### [WHAT IS NEEDED]
Each line in the entries below that holds the string "link" must be copied.

** Opening DATA EXCERPTS block **

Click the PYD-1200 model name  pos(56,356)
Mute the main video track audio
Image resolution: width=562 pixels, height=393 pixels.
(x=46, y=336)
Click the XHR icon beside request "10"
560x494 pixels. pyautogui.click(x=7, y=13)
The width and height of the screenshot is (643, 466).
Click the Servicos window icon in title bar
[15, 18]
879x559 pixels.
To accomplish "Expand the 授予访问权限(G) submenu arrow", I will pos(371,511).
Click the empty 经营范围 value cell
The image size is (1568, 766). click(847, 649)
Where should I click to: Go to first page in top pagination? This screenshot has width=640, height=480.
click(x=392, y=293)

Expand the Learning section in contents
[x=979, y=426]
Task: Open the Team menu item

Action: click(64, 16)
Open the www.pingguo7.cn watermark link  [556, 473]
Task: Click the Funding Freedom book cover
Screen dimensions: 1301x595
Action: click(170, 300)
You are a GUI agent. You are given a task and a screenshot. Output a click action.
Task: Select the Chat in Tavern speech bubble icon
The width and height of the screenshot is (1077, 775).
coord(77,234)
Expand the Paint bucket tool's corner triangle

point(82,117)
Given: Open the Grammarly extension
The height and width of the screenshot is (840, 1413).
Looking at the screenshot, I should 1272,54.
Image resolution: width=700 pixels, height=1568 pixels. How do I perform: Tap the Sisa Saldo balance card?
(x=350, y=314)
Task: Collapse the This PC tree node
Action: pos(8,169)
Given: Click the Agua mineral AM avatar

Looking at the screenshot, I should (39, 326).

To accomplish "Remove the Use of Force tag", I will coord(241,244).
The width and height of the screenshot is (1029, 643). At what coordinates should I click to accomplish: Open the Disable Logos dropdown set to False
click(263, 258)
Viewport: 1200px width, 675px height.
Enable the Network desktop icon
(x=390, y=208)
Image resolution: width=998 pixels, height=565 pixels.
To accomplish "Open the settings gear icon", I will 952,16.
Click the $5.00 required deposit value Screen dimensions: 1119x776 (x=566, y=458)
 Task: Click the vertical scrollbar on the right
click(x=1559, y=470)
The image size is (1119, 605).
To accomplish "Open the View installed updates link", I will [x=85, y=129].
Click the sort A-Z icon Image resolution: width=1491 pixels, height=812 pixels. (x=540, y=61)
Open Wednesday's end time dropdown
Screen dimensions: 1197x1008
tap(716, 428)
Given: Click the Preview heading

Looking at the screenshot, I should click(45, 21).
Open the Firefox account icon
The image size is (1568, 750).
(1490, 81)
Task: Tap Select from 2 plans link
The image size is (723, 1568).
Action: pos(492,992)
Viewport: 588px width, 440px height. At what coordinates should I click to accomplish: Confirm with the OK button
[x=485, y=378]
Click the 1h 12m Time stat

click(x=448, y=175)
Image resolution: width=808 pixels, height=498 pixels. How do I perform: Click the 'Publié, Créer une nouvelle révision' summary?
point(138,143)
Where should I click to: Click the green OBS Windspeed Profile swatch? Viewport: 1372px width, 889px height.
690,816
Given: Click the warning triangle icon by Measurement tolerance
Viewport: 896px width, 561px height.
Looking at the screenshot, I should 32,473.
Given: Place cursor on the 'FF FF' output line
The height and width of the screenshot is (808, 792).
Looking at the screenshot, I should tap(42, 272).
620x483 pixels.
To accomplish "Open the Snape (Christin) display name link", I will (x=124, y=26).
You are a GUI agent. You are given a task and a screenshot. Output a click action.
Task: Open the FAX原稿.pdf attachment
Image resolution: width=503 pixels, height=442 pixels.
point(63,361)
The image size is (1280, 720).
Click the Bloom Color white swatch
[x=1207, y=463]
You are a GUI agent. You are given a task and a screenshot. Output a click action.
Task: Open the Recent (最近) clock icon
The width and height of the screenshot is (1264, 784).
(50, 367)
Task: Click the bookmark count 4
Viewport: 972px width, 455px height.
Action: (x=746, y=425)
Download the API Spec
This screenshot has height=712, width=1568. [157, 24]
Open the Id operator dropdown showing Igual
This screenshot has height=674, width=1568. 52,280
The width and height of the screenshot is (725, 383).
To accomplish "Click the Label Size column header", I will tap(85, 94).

** Closing DATA EXCERPTS block **

### [SOLUTION FOR THIS PROBLEM]
Open the www.pingguo7.cn watermark link  [556, 473]
To accomplish "Open the View installed updates link", I will [x=85, y=129].
Task: Tap Select from 2 plans link
To accomplish "Open the Snape (Christin) display name link", I will (x=124, y=26).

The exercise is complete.